Another superhit film was ‘Chattakkari’ which was later produced in Hindi by Nagi Reddy as ‘Julie’. 'Chattakkari’ was the story of an Anglo-Indian family who were coming to terms with the new Indian reality. Both the Malayalam and Hindi films made waves in those times, and are well remembered by the general public.

In the 1960s and ‘70s, Malayalam cinema was fairly prolific. Around 30 films were produced each year, of which the Manjilas banner often came out with 2 or 3 films. The shooting for each film was mostly done outdoors and would be completed in a stretch of some three to four weeks. The remaining shots which were based on fabricated sets were done in one of the studios in Kodambakkam. The big studio houses were Vidya Studios, Vahini Studios and Bharani Studios.

Production houses like Manjilas operated on lean budgets and lean staffing. They would enter into individual contracts with the actors for each film, and then would get them to sign call sheets which helped block dates of the actors and helped firm up the calendar for the year. The company would have just two or three staff employees who took care of coordination, procurement and accounts. Joseph would himself handle the functions of theme and story selection, casting and production. He would closely involve himself with every stage of production.
The direction for almost 15 of his movies was done by KS Sethumadhavan, so the two were very close to  each other. Other directors who he worked with include Thoppil Baasi, the well known script writer who directed Ponni, and IV Sashi who directed ‘Njaan Njaan Maatram’ and ‘Ivvar’.

The Manjilas banner produced some 25 films in total, from 1968 to 1984. Joseph maintained control on all the departments of film making. He would even sit with the script writer, giving suggestions on how to turn a story. He would also carefully read each script and make detailed corrections. The Malayalam film world was a smaller community in those days. Joseph's good friends were Vayalar Ravi (writer), Thoppil Baasi (writer), KG Menon, Sathyan (lead actor) and Vasudevan Nair (producer) and he relied on his interaction with these men, artists and men of letters for his ideas and the direction that his films would take.

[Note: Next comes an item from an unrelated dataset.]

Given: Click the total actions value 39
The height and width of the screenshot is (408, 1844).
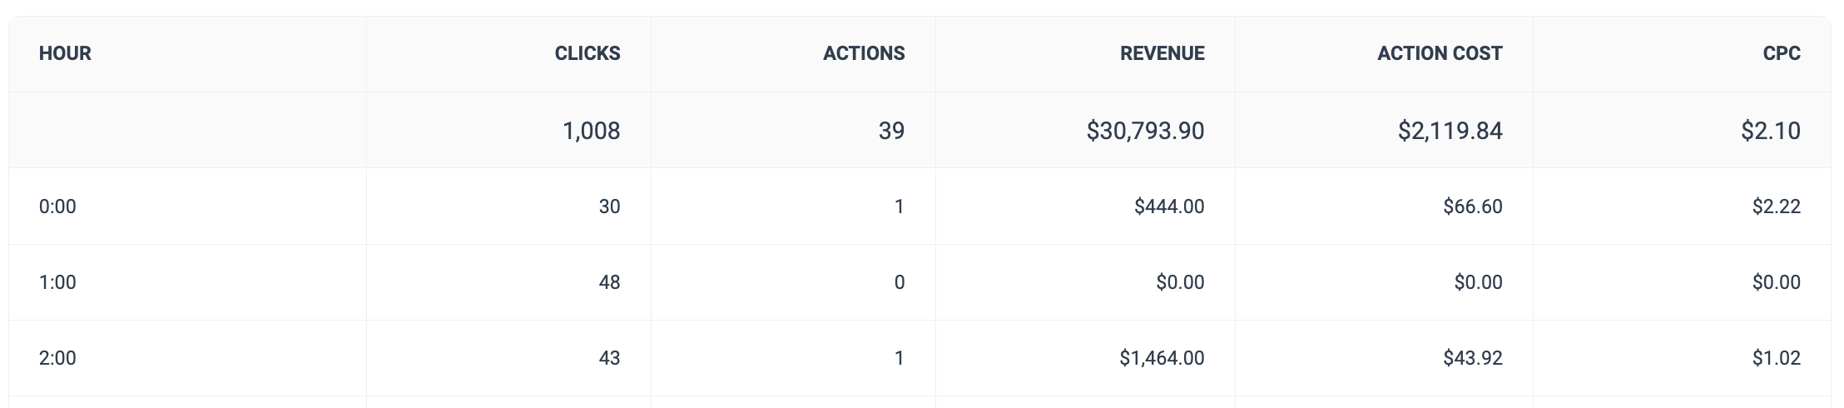Looking at the screenshot, I should [x=891, y=131].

Contributions To Malayalam Film Industry

Joseph also played an important role in establishing several key institutions in the Malayalam Film industry. He was one of the founders along with Ramu Karyat and TE Vasudevan, of the Malayalam Chalachitra Parishad, an organization to help aged and needy film artistes and their families. In the beginning, the office of the Parishad started in the Manjilas office.  When Sathyan died, his body was kept in the Manjilas office for public display, since it was also the office of the Chalachitra Parishad.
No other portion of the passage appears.